Using the indicated computational procedures, along with a reliable computer code (e.g., Eckerman 2006) that evaluates radiation absorbed doses and dose rate to key body organs and tissue, allows for a more formal risk assessment related to evaluating lethality RAV and RAP; however, such an undertaking is beyond the scope of our current research.

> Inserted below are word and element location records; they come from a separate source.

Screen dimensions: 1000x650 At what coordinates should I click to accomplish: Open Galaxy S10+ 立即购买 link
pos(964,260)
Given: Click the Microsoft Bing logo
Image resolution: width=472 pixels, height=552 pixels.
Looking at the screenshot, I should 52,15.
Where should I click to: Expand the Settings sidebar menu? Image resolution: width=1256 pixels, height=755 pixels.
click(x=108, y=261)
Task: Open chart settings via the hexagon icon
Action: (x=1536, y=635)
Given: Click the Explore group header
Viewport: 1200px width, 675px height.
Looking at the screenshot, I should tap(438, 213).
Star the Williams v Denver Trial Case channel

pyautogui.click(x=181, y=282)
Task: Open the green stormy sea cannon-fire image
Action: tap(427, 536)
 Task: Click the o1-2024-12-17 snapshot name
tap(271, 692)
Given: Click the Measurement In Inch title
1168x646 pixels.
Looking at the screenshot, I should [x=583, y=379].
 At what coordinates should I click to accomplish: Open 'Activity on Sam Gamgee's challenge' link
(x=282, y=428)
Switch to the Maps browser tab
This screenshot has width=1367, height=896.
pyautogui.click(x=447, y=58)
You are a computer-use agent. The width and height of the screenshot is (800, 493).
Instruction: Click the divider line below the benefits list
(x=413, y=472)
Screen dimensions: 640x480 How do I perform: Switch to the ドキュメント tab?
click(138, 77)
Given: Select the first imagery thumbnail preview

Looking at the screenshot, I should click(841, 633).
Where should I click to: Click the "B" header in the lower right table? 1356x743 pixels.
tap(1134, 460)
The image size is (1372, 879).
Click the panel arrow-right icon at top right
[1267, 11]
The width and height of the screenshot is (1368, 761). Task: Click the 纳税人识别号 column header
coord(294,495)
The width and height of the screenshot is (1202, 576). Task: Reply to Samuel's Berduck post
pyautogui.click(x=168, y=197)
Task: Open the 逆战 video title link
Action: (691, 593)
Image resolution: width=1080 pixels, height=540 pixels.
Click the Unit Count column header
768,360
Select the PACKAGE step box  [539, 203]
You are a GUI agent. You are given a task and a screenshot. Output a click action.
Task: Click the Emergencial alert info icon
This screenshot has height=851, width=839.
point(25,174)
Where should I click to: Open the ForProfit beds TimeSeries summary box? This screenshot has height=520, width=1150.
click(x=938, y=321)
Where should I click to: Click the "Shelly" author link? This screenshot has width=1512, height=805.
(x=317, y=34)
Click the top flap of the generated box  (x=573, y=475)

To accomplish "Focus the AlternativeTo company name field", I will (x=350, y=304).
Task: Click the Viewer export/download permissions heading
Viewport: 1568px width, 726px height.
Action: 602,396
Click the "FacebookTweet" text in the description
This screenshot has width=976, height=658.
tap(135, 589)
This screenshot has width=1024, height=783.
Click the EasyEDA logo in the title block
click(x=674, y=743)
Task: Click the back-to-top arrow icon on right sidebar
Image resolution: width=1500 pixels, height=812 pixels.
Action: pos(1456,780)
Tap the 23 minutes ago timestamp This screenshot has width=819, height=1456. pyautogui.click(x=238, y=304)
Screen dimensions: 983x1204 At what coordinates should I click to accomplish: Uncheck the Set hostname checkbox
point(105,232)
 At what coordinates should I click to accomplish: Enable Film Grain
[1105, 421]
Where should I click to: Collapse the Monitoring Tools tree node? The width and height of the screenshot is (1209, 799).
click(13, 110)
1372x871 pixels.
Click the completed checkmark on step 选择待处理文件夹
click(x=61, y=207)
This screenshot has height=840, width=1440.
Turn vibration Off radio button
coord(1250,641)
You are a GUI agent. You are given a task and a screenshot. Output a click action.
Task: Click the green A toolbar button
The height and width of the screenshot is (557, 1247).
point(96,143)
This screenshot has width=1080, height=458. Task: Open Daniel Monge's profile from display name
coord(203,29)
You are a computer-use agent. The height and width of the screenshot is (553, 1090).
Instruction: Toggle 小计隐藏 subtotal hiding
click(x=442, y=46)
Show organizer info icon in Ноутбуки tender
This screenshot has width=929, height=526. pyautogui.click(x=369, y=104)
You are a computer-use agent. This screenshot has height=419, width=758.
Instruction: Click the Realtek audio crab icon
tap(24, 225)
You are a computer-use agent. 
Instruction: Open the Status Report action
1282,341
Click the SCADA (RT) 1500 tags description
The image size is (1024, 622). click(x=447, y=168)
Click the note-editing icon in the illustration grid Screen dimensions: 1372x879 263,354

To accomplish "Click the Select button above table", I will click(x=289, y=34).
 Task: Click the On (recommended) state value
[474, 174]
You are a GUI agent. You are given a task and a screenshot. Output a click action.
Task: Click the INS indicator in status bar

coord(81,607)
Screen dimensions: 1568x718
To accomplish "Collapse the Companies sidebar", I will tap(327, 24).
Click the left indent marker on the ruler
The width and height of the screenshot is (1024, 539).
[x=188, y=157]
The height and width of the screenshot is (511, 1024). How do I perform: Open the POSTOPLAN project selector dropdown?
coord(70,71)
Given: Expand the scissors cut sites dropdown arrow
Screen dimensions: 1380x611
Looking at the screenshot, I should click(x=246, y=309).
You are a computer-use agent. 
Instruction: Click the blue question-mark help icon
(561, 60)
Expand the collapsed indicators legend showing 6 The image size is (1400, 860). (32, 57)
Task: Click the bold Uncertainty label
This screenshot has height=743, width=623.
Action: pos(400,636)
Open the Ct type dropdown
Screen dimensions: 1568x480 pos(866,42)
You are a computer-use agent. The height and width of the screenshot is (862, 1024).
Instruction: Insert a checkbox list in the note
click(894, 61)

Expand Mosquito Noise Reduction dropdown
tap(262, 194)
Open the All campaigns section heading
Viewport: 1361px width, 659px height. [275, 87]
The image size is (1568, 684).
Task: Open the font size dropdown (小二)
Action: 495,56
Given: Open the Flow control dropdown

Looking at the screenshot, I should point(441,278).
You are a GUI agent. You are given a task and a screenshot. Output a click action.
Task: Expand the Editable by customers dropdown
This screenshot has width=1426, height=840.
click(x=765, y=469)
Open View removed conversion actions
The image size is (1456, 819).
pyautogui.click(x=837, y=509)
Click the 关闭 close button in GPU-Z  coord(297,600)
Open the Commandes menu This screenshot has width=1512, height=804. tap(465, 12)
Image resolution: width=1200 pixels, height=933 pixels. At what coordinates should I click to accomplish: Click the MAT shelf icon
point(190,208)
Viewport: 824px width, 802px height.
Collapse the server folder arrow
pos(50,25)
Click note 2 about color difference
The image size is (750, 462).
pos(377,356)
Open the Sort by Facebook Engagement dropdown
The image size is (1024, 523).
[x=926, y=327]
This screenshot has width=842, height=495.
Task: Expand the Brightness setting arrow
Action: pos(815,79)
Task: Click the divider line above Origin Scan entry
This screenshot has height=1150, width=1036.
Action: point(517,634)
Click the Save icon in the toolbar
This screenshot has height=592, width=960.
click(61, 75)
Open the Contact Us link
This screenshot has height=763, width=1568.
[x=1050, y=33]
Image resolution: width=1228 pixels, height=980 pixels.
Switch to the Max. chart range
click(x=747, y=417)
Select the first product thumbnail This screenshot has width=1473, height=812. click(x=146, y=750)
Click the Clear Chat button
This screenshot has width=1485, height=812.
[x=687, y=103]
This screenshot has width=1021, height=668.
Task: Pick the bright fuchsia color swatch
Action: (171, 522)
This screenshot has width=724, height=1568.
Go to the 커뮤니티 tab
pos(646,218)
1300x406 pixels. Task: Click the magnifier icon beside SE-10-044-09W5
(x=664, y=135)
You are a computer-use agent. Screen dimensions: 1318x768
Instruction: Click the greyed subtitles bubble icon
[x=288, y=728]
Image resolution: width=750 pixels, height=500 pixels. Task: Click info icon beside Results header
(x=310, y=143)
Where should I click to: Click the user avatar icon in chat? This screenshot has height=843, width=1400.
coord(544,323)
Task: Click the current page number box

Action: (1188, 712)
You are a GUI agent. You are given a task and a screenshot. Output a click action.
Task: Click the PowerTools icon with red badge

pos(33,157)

The research described here is an extension of much earlier research conducted by the author. Unfortunately support for continuing the earlier research disappeared some years ago and interest in supporting the type of theoretical/modeling research presented in this paper has not increased since that time. Unless more appreciation is develop by the scientific community of the important contributions that theoretical/modeling research can make to the advancement of scientific knowledge related to planning for and managing radiological terrorism incidents, the next generation of scientist may be devoid of essential knowledge needed for addressing the types of issues that are addressed in this paper.